Ну да, конечно! Наверняка она - Зеландонии, и они перенесли меня сюда, потому что я был ранен. Это молодая целительница - во всяком случае, так мне показалось, - но свое дело она знает. В этом нет сомнений. Видимо, она поселилась здесь, чтобы пройти через какое-то испытание или чтобы обрести навыки - возможно, навыки обращения с животными, - а ее сородичи нашли меня, и, поскольку других целителей поблизости не оказалось, она позволила им оставить меня здесь. Похоже, она могущественная Зеландонии, если животные готовы ей подчиняться".
Эйла вошла в пещеру, неся на блюде, сделанном из высушенной и выбеленной тазовой кости животного, большую, только что запеченную форель. Она удивилась, заметив, что Джондалар уже проснулся, и улыбнулась ему. Поставив блюдо, она перестелила шкуры и разложила набитые соломой кожаные подушки так, чтобы он смог усесться поудобнее. Сначала она напоила его отваром ивовой коры, чтобы у него снова не начался жар и чтобы боль приутихла. Затем она поставила блюдо к нему на колени, вышла и вернулась, неся миску с отваренным зерном, зачищенными стеблями чертополоха и ростками петрушки, и еще одну - с первыми в этом году ягодами земляники.
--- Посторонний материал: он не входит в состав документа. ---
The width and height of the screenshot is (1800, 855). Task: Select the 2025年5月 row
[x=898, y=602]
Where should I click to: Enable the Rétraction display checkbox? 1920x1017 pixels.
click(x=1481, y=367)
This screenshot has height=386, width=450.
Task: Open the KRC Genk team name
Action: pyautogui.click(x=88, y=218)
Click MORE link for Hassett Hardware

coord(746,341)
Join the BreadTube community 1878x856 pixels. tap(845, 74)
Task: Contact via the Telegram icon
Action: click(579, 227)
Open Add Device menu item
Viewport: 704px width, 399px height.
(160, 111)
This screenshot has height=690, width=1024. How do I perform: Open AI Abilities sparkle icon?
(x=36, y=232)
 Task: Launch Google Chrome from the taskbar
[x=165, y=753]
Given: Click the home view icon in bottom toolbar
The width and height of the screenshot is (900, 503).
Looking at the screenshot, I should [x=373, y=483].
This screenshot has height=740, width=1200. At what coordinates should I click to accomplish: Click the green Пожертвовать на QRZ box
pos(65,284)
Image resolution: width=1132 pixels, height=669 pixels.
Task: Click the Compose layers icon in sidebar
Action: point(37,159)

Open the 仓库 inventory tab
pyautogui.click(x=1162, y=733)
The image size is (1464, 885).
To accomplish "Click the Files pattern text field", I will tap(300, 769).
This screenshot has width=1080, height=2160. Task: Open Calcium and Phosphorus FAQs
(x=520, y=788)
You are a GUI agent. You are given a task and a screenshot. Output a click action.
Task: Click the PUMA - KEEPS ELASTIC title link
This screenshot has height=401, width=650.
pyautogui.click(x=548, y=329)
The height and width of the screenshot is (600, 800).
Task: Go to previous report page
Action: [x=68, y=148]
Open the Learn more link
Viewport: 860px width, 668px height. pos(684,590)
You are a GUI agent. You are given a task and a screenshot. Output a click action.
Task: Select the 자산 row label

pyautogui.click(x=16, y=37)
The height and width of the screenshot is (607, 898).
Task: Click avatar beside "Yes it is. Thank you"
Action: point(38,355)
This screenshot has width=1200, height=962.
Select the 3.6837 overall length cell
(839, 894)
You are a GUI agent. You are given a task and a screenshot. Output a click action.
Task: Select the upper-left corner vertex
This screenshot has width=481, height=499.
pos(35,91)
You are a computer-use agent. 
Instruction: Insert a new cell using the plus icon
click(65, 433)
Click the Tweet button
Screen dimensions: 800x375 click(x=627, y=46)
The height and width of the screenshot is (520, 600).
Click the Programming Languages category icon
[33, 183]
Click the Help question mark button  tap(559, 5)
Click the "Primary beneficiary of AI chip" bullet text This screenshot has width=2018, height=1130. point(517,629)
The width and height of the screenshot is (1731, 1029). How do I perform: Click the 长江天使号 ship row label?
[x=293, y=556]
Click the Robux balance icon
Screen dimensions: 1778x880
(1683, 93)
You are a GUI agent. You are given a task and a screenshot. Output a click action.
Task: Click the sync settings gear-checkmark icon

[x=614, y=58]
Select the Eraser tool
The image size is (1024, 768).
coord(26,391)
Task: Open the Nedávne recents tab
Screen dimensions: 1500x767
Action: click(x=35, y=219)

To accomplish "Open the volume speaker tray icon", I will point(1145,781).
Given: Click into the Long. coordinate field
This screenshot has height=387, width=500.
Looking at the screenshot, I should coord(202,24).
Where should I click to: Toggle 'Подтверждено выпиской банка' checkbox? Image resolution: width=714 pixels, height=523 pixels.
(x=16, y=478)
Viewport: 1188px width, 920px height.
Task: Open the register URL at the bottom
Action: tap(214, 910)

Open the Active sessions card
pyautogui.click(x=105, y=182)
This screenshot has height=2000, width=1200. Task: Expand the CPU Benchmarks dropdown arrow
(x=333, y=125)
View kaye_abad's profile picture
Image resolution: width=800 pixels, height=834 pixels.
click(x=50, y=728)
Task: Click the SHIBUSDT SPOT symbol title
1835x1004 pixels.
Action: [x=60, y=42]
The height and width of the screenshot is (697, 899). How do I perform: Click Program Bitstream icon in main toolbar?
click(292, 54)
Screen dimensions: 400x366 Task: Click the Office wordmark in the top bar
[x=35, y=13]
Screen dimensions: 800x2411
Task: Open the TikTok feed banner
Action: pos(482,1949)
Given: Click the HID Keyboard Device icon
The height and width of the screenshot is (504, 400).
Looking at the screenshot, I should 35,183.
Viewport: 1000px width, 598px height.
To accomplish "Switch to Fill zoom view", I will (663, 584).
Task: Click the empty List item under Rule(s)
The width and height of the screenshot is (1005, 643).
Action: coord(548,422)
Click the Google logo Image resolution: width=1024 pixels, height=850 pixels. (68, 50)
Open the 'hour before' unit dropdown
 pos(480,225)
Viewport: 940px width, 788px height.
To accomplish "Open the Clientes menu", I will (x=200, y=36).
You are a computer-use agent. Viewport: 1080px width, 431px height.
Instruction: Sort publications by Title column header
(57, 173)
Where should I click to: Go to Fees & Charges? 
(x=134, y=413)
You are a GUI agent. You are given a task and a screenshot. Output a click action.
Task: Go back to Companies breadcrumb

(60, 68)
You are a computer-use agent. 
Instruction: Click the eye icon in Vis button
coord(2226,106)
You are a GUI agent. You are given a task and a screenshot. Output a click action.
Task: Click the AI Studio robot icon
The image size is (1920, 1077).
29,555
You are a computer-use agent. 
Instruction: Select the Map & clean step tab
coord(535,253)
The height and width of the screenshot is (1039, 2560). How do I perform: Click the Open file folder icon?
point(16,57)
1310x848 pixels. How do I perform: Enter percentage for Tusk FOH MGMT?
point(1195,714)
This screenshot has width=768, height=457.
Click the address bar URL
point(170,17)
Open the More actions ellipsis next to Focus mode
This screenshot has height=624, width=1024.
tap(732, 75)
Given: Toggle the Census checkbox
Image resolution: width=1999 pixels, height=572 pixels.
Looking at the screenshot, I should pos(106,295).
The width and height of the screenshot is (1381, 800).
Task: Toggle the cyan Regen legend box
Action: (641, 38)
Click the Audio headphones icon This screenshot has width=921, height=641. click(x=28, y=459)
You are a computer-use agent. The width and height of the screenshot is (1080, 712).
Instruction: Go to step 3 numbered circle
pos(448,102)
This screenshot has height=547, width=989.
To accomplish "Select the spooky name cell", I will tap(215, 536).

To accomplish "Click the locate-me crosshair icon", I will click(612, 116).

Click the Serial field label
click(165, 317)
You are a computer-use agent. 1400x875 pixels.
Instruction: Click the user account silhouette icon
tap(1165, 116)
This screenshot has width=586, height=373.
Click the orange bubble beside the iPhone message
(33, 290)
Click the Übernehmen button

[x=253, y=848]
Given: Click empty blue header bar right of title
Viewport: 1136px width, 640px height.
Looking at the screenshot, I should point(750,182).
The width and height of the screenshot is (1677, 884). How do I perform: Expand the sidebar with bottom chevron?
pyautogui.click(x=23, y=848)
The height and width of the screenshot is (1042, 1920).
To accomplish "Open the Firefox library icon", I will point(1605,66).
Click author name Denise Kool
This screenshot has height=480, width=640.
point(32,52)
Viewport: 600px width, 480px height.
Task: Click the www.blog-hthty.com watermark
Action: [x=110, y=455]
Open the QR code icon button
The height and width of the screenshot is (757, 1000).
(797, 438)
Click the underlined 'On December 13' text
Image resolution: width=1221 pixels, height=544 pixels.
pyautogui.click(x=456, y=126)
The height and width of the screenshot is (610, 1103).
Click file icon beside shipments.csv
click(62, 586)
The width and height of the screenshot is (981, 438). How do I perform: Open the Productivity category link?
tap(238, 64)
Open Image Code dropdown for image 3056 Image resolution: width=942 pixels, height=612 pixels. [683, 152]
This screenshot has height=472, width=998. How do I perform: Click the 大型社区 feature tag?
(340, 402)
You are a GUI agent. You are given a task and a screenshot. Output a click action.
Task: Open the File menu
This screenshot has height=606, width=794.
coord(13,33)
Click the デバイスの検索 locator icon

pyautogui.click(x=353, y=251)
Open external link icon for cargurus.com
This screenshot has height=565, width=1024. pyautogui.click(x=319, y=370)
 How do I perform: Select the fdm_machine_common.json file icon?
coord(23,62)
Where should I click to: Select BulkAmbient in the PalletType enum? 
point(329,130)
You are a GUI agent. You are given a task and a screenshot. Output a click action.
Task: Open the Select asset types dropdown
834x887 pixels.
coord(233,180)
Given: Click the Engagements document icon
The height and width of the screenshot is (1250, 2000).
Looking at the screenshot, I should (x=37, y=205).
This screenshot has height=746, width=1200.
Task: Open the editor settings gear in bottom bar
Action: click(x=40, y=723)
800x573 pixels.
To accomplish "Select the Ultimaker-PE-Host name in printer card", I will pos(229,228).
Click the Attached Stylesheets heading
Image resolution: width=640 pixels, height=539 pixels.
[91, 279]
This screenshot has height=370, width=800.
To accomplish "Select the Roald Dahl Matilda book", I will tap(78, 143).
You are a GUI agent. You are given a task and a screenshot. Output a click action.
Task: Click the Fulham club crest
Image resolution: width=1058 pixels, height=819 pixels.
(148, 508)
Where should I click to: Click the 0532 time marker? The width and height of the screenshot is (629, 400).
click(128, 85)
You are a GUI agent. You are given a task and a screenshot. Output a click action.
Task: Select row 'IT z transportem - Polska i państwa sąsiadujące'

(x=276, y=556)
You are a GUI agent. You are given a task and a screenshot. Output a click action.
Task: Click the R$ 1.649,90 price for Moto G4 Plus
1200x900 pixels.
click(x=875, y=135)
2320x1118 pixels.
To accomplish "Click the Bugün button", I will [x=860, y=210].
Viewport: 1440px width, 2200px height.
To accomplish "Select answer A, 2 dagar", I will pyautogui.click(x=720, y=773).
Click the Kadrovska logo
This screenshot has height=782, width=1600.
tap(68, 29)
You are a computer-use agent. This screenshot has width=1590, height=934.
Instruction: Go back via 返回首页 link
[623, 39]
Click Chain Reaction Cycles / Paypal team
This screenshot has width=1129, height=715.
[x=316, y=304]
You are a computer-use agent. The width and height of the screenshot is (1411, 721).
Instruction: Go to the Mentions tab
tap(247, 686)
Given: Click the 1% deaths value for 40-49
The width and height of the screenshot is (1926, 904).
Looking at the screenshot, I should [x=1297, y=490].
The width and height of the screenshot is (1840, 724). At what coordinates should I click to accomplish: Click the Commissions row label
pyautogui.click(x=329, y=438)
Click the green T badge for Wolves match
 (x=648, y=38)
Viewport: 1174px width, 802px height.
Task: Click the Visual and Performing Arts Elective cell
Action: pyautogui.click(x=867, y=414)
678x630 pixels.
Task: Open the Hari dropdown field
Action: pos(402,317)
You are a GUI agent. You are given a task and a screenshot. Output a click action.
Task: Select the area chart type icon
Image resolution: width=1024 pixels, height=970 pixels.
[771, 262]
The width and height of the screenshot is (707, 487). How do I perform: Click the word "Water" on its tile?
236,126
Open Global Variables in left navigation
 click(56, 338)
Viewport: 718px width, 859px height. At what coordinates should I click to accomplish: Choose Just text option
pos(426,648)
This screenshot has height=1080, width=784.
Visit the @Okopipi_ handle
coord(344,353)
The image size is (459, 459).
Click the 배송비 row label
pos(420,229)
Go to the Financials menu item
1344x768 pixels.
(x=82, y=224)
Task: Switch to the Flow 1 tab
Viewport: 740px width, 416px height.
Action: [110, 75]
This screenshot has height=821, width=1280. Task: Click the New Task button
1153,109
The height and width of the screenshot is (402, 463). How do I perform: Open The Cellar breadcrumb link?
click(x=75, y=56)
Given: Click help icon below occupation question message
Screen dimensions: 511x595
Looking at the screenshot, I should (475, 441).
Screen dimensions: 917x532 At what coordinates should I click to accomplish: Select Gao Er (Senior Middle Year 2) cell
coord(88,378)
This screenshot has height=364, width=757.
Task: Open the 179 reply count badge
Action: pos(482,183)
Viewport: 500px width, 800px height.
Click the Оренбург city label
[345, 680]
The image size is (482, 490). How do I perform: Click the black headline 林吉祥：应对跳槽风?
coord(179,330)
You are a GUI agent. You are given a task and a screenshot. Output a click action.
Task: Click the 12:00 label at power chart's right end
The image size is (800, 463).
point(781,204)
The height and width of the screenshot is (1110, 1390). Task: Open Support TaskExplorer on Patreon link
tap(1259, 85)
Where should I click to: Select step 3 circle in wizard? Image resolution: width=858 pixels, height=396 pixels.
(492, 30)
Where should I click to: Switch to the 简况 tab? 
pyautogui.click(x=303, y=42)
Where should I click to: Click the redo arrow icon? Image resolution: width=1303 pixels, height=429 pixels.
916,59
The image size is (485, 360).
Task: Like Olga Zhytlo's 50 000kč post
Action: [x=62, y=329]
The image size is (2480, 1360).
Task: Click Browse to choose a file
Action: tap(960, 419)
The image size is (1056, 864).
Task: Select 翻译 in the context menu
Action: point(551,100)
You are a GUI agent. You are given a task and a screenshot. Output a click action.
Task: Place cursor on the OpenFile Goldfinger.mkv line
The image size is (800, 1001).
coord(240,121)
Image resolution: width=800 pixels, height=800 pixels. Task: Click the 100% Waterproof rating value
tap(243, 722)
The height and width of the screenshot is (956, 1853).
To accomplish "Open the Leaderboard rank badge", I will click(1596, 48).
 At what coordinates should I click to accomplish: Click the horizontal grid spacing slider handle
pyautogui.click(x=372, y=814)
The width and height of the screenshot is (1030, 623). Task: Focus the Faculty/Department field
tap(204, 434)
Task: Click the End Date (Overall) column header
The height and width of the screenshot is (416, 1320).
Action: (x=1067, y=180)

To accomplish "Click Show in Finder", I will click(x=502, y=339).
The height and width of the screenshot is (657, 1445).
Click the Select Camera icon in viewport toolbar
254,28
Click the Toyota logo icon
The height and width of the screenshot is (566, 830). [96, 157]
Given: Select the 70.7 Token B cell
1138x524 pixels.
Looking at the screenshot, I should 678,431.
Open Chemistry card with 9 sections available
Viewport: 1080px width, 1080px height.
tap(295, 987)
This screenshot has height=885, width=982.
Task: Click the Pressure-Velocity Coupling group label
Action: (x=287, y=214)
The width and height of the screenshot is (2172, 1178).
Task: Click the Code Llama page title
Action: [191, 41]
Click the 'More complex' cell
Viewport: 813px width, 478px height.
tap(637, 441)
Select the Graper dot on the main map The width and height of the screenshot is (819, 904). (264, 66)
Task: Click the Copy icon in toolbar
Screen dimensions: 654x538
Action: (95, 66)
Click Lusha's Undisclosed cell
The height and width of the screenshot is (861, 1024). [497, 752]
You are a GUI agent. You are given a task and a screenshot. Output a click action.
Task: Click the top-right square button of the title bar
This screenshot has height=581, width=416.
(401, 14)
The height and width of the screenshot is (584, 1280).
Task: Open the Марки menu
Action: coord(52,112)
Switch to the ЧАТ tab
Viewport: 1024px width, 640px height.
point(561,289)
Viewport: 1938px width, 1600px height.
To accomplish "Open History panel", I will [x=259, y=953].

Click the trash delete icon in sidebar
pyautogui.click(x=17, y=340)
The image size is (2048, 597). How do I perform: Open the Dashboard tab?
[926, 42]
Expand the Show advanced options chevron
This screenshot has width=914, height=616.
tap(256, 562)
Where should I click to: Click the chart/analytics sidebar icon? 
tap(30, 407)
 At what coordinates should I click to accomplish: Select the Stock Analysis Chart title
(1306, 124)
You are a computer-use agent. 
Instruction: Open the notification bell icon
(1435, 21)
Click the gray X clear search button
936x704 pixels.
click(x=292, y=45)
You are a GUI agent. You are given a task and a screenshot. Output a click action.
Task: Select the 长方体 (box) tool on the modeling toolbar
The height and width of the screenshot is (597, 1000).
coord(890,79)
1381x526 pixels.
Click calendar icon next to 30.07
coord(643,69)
Джондалар так проголодался, что готов был съесть что угодно, но, сделав несколько торопливых глотков, перестал спешить, желая насладиться вкусом пищи. Эйла научилась у Айзы использовать травы не только как лекарства, но и в качестве приправы. И форель, и зерно были приготовлены весьма умело. Зеленые ростки были нежными и сочными, а горстка ягод дикой земляники, созревшей под лучами солнца, наполнила рот приятной сладостью. Джондалар пришел в восхищение. Его мать славилась своим умением готовить, и поэтому он смог по достоинству оценить угощение, хотя Эйла использовала другие приправы.
Эйла обрадовалась, увидев, что он ест не спеша и с удовольствием. Когда он покончил с едой, она принесла ему чашку мятного чая и приготовила все необходимое для того, чтобы сменить повязки на ранах. Новый компресс не потребовался. Шишка исчезла, и на голове у него остался только небольшой синяк. Ссадины на груди и на плече начали заживать. Возможно, небольшие шрамы на коже останутся, но это не страшно. Больше всего ее беспокоила рана на ноге. Заживет ли она как следует? Сможет ли он двигаться как прежде? Или почти как прежде? Или ему суждено стать калекой?
Эйла сняла припарку из листьев дикой капусты и с облегчением обнаружила, что ее надежды оправдались и воспаление пошло на убыль. Нога стала выглядеть гораздо лучше, хотя судить о том, удастся ли восстановить ее подвижность, пока рано. Кажется, она поступила правильно, скрепив края раны жилами. Несмотря на столь сильные повреждения, форма ноги близка к первоначальной, хотя на коже останутся глубокие шрамы и, возможно, частичной деформации избежать не удастся. Эйла осталась вполне довольна результатами.
Джондалару впервые удалось как следует осмотреть ногу, и то, что он увидел, его не обрадовало. Рана оказалась куда серьезнее, чем он предполагал. Он побледнел и несколько раз судорожно сглотнул слюну. Джондалар понял, что попыталась сделать Эйла и откуда взялись узелки. Возможно, это и поможет, но у него не было уверенности в том, что он сможет ходить.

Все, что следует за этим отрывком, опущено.